## TASK DETAILS
Write out every record exactly as it appears. Skip the pictures.
[RECORDS FOR PROCESSING]
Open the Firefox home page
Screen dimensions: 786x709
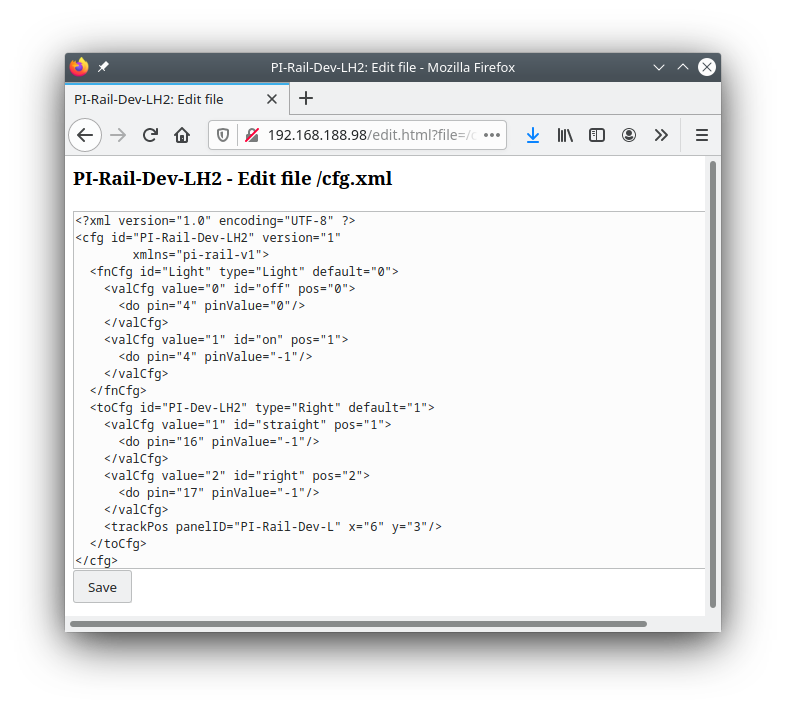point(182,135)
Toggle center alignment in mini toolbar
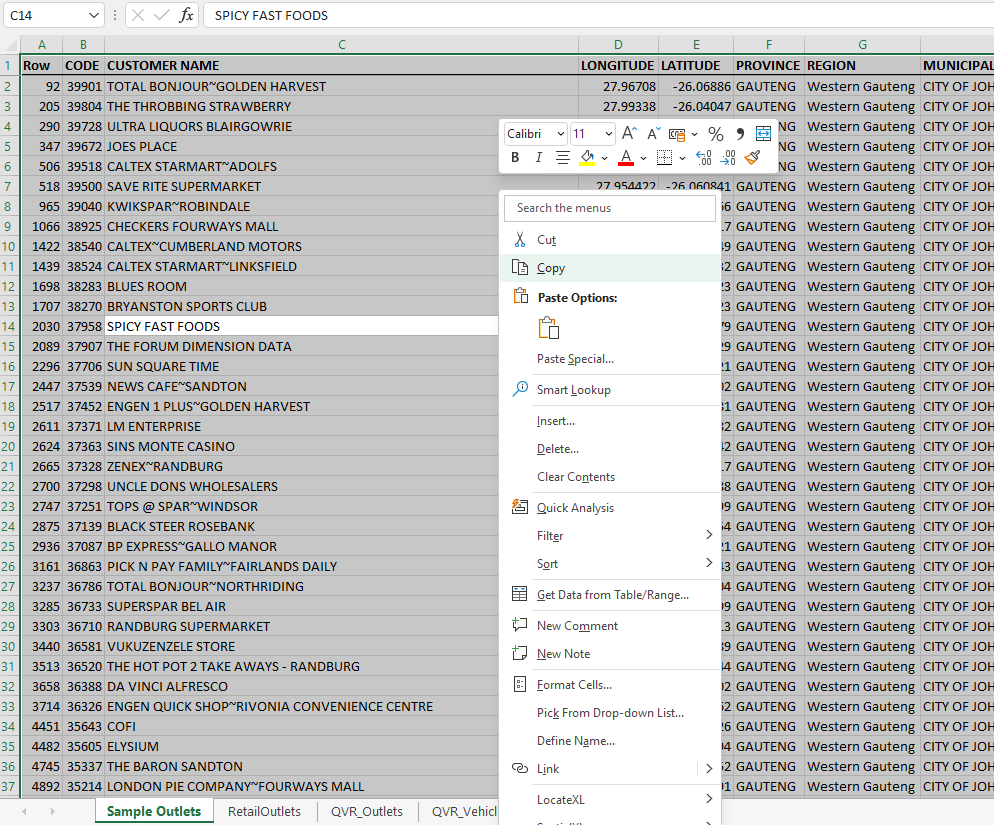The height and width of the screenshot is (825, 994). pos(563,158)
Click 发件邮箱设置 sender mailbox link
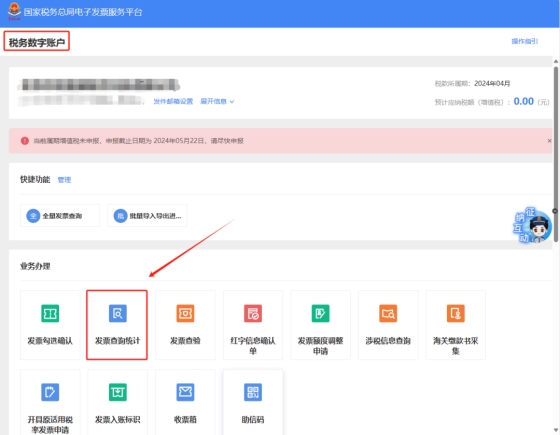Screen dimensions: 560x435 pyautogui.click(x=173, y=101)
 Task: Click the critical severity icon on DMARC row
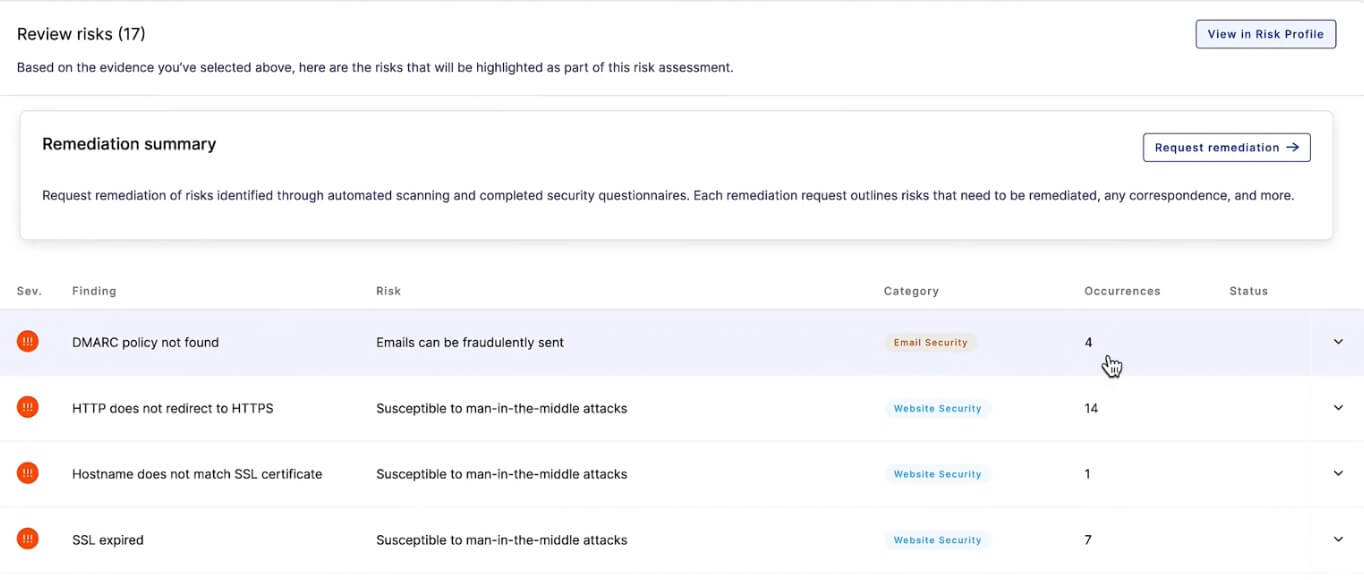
[/RECORDS FOR PROCESSING]
## ANSWER FOR THE TASK
Open the Firefox home page
Screen dimensions: 786x709
point(182,135)
Toggle center alignment in mini toolbar
The height and width of the screenshot is (825, 994). pos(563,158)
Click 发件邮箱设置 sender mailbox link
Screen dimensions: 560x435 pyautogui.click(x=173, y=101)
 Task: Click the critical severity icon on DMARC row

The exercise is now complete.